**Short problem**. Turn the records below into a numbered list, using only the lines from the one containing "Task: Go to 账号详情 in the sidebar submenu" down through the one containing "tap(277, 192)" and leaving out any blank lines.

___

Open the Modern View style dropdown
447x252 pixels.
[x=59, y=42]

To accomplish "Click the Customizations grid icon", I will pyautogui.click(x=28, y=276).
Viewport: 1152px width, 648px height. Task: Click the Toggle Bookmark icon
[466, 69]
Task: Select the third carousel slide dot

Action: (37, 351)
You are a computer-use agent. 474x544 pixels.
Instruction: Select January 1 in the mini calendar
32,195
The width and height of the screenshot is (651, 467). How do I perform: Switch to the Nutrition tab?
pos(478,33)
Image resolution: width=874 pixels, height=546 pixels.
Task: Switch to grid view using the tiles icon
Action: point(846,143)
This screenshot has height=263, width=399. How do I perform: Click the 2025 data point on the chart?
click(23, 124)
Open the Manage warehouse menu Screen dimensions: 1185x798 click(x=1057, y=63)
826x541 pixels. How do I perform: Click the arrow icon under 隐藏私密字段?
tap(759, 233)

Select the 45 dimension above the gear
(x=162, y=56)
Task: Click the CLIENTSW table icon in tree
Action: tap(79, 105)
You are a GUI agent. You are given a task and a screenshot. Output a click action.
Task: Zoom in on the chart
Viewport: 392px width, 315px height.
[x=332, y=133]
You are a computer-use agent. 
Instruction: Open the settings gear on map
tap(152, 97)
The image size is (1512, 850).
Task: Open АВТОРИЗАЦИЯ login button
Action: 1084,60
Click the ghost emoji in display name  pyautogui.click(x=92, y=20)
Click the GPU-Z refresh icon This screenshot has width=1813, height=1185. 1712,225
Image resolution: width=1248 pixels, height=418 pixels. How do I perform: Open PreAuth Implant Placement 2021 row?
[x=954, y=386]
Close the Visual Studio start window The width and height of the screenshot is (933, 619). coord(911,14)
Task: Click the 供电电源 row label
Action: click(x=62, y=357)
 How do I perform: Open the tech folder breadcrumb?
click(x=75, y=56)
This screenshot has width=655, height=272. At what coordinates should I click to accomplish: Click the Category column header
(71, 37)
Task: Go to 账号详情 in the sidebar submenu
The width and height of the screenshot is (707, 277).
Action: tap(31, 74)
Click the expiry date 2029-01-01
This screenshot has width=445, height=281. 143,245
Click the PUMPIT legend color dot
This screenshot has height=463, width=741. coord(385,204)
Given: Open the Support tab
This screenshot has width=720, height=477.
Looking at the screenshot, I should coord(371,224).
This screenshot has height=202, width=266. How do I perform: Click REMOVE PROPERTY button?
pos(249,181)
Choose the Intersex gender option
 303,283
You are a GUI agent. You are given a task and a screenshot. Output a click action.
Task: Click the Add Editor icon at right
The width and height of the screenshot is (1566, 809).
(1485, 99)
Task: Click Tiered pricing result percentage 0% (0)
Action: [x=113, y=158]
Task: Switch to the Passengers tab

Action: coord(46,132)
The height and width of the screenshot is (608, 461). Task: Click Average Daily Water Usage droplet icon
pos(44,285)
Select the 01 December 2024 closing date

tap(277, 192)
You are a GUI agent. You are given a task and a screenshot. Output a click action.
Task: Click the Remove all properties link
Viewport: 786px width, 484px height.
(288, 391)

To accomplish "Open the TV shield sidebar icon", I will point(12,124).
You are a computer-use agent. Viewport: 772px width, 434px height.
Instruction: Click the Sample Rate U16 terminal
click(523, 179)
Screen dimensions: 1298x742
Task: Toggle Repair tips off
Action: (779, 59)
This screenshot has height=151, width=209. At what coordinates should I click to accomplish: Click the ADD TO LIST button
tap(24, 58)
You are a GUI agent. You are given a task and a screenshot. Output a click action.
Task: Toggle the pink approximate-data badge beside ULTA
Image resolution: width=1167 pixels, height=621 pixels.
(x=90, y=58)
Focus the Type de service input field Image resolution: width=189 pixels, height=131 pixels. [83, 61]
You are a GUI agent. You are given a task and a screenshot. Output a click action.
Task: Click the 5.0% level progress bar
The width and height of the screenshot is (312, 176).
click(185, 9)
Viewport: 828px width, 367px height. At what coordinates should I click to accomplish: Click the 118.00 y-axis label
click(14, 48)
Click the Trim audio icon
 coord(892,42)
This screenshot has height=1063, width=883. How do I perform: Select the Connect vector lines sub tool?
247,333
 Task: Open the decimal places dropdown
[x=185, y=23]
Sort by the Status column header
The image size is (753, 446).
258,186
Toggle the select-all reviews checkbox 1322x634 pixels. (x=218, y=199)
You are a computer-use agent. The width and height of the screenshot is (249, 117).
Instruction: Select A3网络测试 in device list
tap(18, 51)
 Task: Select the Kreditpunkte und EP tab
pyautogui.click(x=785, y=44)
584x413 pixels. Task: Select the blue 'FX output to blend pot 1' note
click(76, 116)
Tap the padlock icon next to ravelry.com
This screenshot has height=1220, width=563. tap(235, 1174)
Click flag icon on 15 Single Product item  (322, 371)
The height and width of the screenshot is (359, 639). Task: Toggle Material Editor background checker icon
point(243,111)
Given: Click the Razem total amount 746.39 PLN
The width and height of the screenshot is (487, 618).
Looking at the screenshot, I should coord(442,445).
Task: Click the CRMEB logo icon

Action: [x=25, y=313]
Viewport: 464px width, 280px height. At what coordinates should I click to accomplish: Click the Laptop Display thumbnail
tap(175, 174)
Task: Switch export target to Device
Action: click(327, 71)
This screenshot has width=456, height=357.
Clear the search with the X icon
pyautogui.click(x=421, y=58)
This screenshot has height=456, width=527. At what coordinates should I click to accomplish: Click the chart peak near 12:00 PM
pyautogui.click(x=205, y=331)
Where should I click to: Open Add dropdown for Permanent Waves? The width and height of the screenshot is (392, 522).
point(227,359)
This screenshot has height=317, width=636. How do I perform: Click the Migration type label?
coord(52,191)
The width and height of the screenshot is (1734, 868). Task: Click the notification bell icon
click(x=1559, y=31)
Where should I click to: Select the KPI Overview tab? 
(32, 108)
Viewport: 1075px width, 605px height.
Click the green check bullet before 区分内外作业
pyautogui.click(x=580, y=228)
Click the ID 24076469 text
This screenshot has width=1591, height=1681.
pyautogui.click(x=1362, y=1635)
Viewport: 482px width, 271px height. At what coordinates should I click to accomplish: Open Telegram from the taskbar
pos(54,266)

___

**Exercise output**.
1. Task: Go to 账号详情 in the sidebar submenu
2. The width and height of the screenshot is (707, 277).
3. Action: tap(31, 74)
4. Click the expiry date 2029-01-01
5. This screenshot has width=445, height=281. 143,245
6. Click the PUMPIT legend color dot
7. This screenshot has height=463, width=741. coord(385,204)
8. Given: Open the Support tab
9. This screenshot has width=720, height=477.
10. Looking at the screenshot, I should coord(371,224).
11. This screenshot has height=202, width=266. How do I perform: Click REMOVE PROPERTY button?
12. pos(249,181)
13. Choose the Intersex gender option
14.  303,283
15. You are a GUI agent. You are given a task and a screenshot. Output a click action.
16. Task: Click the Add Editor icon at right
17. The width and height of the screenshot is (1566, 809).
18. (1485, 99)
19. Task: Click Tiered pricing result percentage 0% (0)
20. Action: [x=113, y=158]
21. Task: Switch to the Passengers tab
22. Action: coord(46,132)
23. The height and width of the screenshot is (608, 461). Task: Click Average Daily Water Usage droplet icon
24. pos(44,285)
25. Select the 01 December 2024 closing date
26. tap(277, 192)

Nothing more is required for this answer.